Exercise details. Rewrite the listing below, changing every "Instruction" to "Goal" and leaving everything else the same.

+++ Given data +++

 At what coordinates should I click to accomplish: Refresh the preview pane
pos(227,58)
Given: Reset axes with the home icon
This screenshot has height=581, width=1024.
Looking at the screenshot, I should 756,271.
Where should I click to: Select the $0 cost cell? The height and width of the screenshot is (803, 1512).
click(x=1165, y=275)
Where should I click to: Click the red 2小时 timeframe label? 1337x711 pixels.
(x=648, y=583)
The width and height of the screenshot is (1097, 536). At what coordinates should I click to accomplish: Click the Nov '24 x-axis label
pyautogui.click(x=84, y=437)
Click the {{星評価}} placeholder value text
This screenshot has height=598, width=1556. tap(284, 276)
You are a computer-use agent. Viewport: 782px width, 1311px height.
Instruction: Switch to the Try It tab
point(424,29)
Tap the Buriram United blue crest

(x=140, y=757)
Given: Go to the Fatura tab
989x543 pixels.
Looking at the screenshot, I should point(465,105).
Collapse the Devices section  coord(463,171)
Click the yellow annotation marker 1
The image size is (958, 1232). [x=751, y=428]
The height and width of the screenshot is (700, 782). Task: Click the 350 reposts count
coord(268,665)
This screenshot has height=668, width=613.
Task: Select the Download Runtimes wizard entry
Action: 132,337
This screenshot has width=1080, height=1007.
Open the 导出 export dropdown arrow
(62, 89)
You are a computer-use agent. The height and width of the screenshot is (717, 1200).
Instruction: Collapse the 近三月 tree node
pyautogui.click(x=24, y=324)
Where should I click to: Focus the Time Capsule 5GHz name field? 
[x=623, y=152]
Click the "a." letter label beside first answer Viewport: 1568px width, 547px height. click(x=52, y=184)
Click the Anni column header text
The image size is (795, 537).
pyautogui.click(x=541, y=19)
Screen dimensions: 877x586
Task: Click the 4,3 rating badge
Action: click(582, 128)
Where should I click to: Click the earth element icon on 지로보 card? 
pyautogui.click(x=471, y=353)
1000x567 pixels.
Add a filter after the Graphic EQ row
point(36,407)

+++

Exercise output.
 At what coordinates should I click to accomplish: Refresh the preview pane
pos(227,58)
Given: Reset axes with the home icon
This screenshot has height=581, width=1024.
Looking at the screenshot, I should 756,271.
Where should I click to: Select the $0 cost cell? The height and width of the screenshot is (803, 1512).
click(x=1165, y=275)
Where should I click to: Click the red 2小时 timeframe label? 1337x711 pixels.
(x=648, y=583)
The width and height of the screenshot is (1097, 536). At what coordinates should I click to accomplish: Click the Nov '24 x-axis label
pyautogui.click(x=84, y=437)
Click the {{星評価}} placeholder value text
This screenshot has height=598, width=1556. tap(284, 276)
You are a computer-use agent. Viewport: 782px width, 1311px height.
Goal: Switch to the Try It tab
point(424,29)
Tap the Buriram United blue crest

(x=140, y=757)
Given: Go to the Fatura tab
989x543 pixels.
Looking at the screenshot, I should point(465,105).
Collapse the Devices section  coord(463,171)
Click the yellow annotation marker 1
The image size is (958, 1232). [x=751, y=428]
The height and width of the screenshot is (700, 782). Task: Click the 350 reposts count
coord(268,665)
This screenshot has height=668, width=613.
Task: Select the Download Runtimes wizard entry
Action: 132,337
This screenshot has width=1080, height=1007.
Open the 导出 export dropdown arrow
(62, 89)
You are a computer-use agent. The height and width of the screenshot is (717, 1200).
Goal: Collapse the 近三月 tree node
pyautogui.click(x=24, y=324)
Where should I click to: Focus the Time Capsule 5GHz name field? 
[x=623, y=152]
Click the "a." letter label beside first answer Viewport: 1568px width, 547px height. click(x=52, y=184)
Click the Anni column header text
The image size is (795, 537).
pyautogui.click(x=541, y=19)
Screen dimensions: 877x586
Task: Click the 4,3 rating badge
Action: click(582, 128)
Where should I click to: Click the earth element icon on 지로보 card? 
pyautogui.click(x=471, y=353)
1000x567 pixels.
Add a filter after the Graphic EQ row
point(36,407)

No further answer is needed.